Yeri passou dois ou três minutos a dedilhar o dispositivo acoplado na cadeira que Wada tinha controle, o mesmo que havia usado para revelar o orfanato diante dos meus olhos por uma projeção na parede. Sem muita demora conseguiu fazer as tiras que prendiam meus calcanhares e pulsos desatarem. Me jogou uma bolsa de roupas e fez sinal para vesti-las. Ainda não tinha tirado os olhos da máquina, que agora já era um computador esverdeado cheio de comandos que eu nunca entenderia. As vestes eram parecidas com as que vira as pessoas lá fora usando pelo vidro da cúpula; calças justas, botas, um suéter cinza com rebuço alto e um sobretudo de mesma cor tão grande e quente que parecia ter pertencido a alguém que praticava tiro em lobos no inverno. Kim Yeri continuava manipulando certas coisas pelo controle que adquirira temporariamente na cadeira e quando me viu vestindo as luvas, meteu o dedo uma última vez na luz luminescente que simulava um mouse e se aproximou, puxou o capuz da roupa sobre minha cabeça e prendeu uma máscara meia face em cada lado da minha orelha, depois ergueu minha rebuça.

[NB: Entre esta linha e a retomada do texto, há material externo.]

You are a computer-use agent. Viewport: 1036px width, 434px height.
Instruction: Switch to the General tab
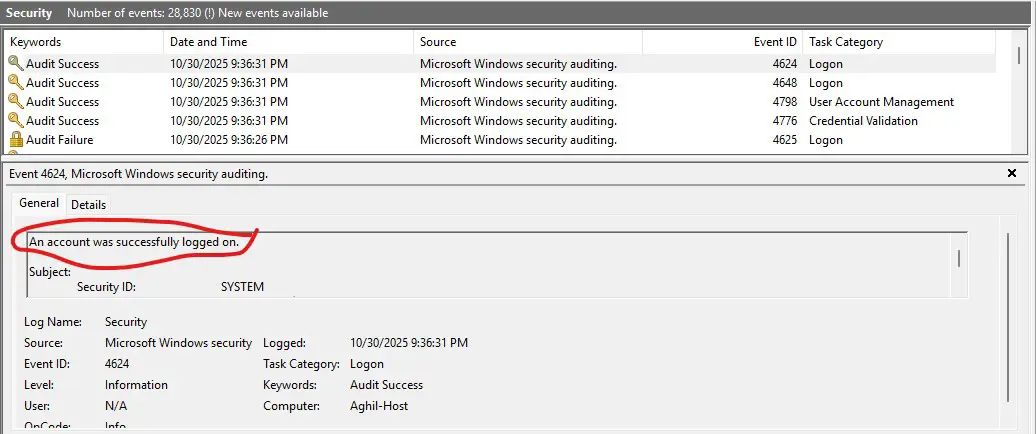pyautogui.click(x=39, y=204)
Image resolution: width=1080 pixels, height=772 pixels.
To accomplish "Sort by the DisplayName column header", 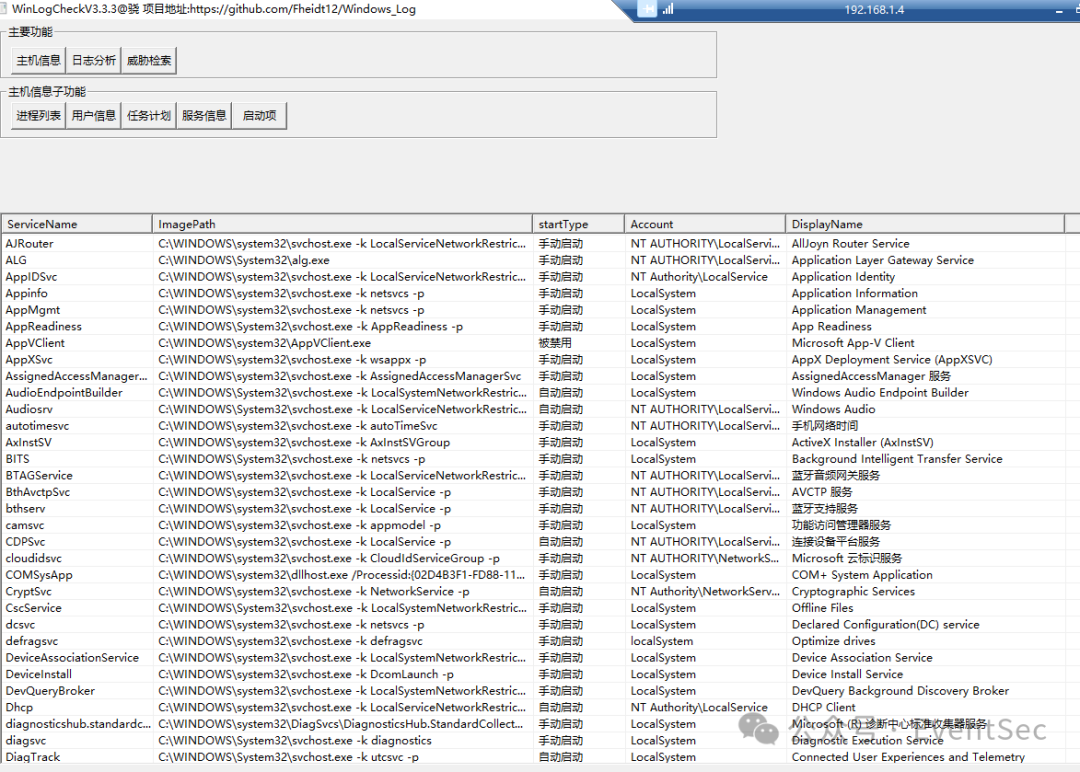I will point(925,224).
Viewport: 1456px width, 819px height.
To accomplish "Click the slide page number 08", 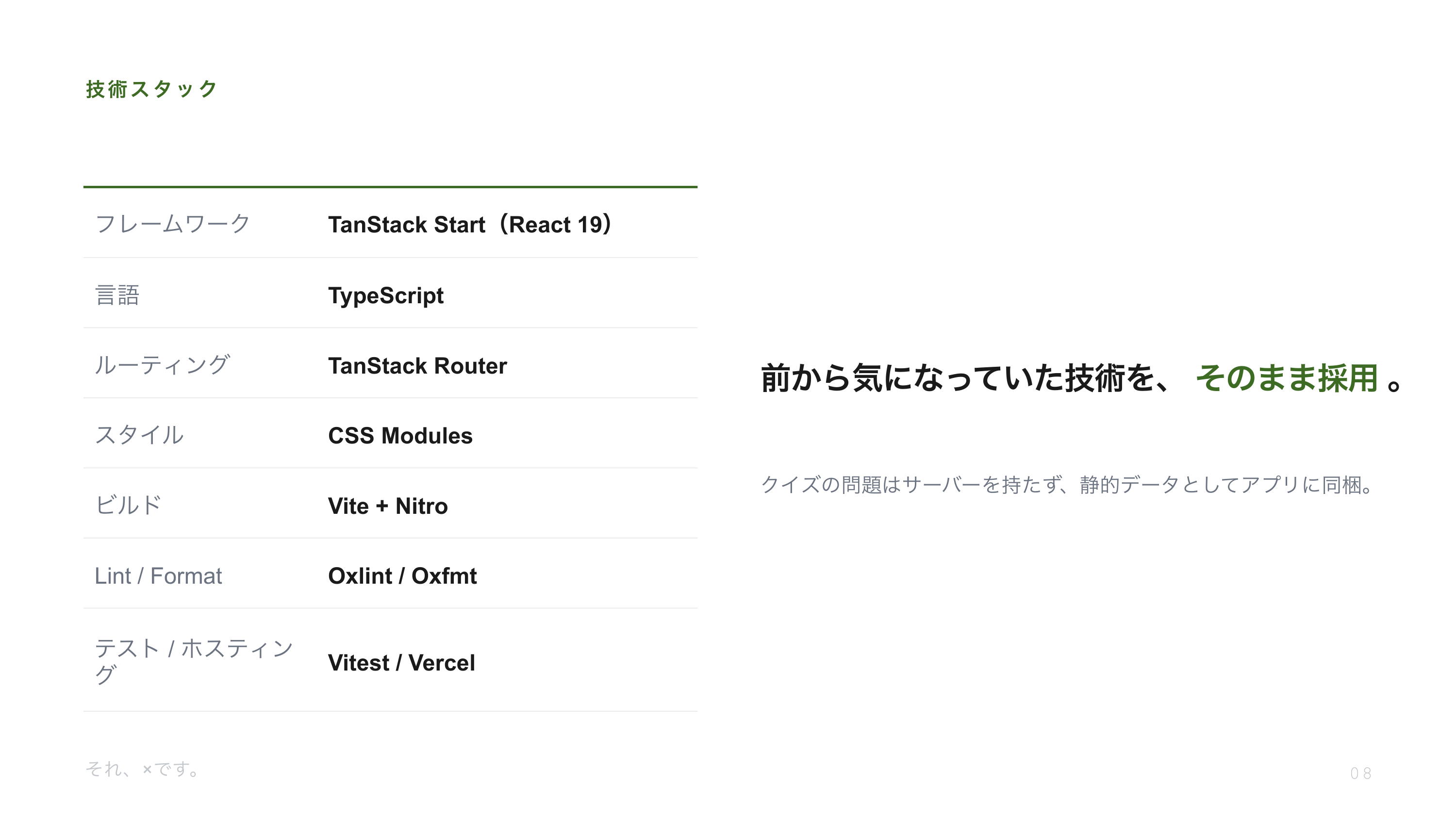I will (1360, 773).
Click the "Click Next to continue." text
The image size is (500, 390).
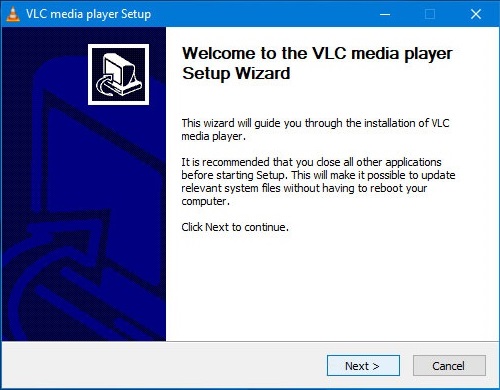coord(235,227)
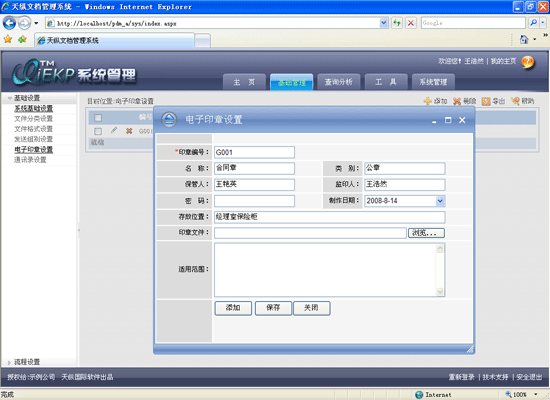The image size is (550, 400).
Task: Click the 导出 export icon in page toolbar
Action: (x=486, y=101)
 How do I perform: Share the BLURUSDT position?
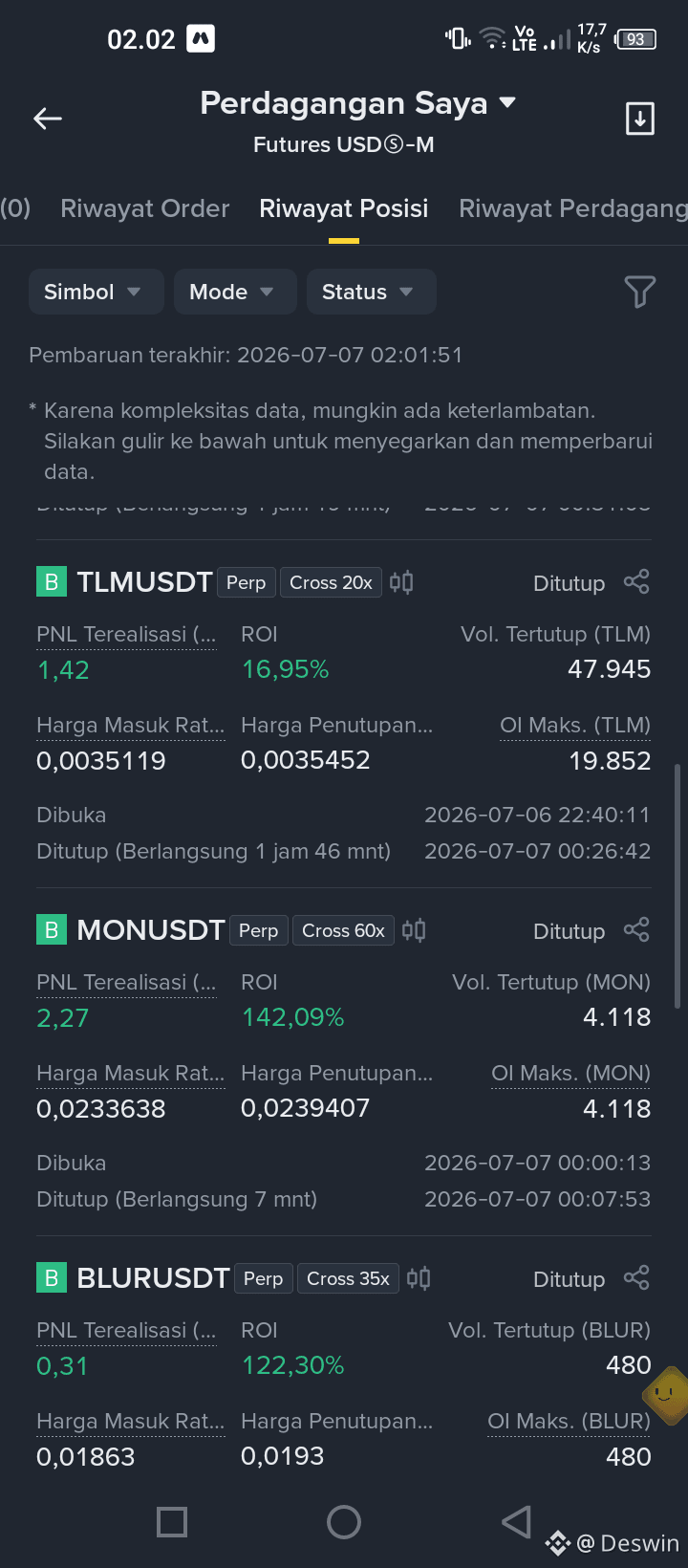point(636,1278)
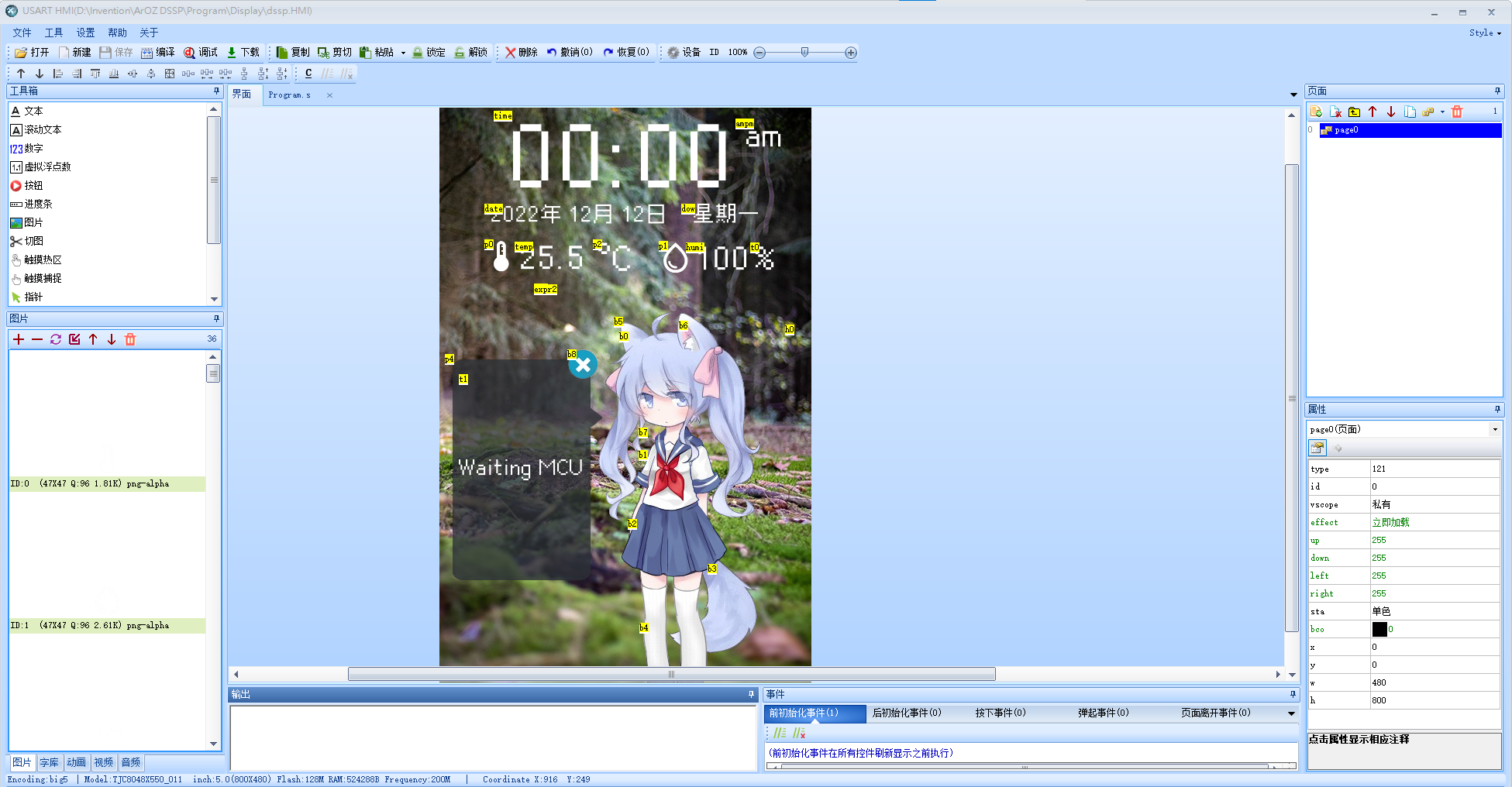Add a new image with the plus icon
This screenshot has width=1512, height=787.
[x=18, y=339]
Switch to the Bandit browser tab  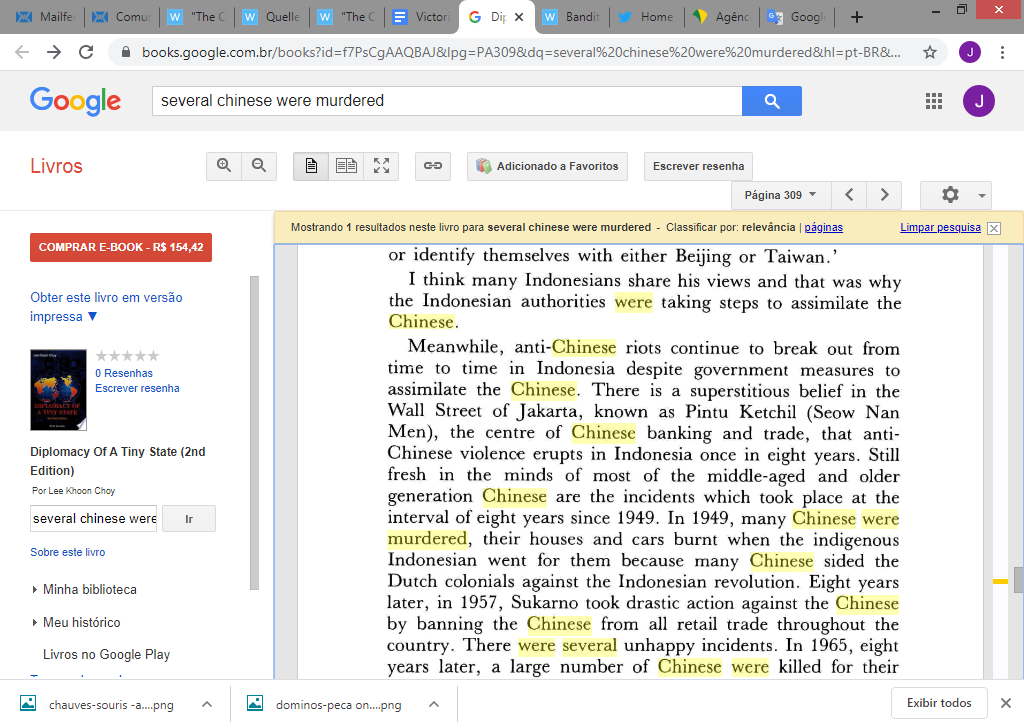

— Esconda o fogo de sua boca como se fosse um dragão infiltrado no meio de hipogrifos. — Diz ela, rindo, puxando sua lapela para cobrir seu rosto. Dá um passo atrás para me observar. — Você sumiu atrás desse casaco, ótimo. Está pronta? — Pergunta, a voz soando abafada agora.

Estou me prendendo para não correr daqui. — Consigo escutar minha própria respiração, as ondas sonoras da minha voz se chocando com tantas camadas de pano até que chegue aos ouvidos de Yeri.

Que bom que se controla tão bem.

A porta desliza para a esquerda e Yeri toma o comando, sigo de perto em suas costas até passarmos pela porta e ela se fecha em nossa frente, simultaneamente outra placa deslizante se fecha atrás de nós e estamos numa cápsula pouco espaçosa que nos impede de seguir adiante, com certeza não deveria estar sendo usada por duas pessoas ao mesmo tempo, estamos apertadas ali.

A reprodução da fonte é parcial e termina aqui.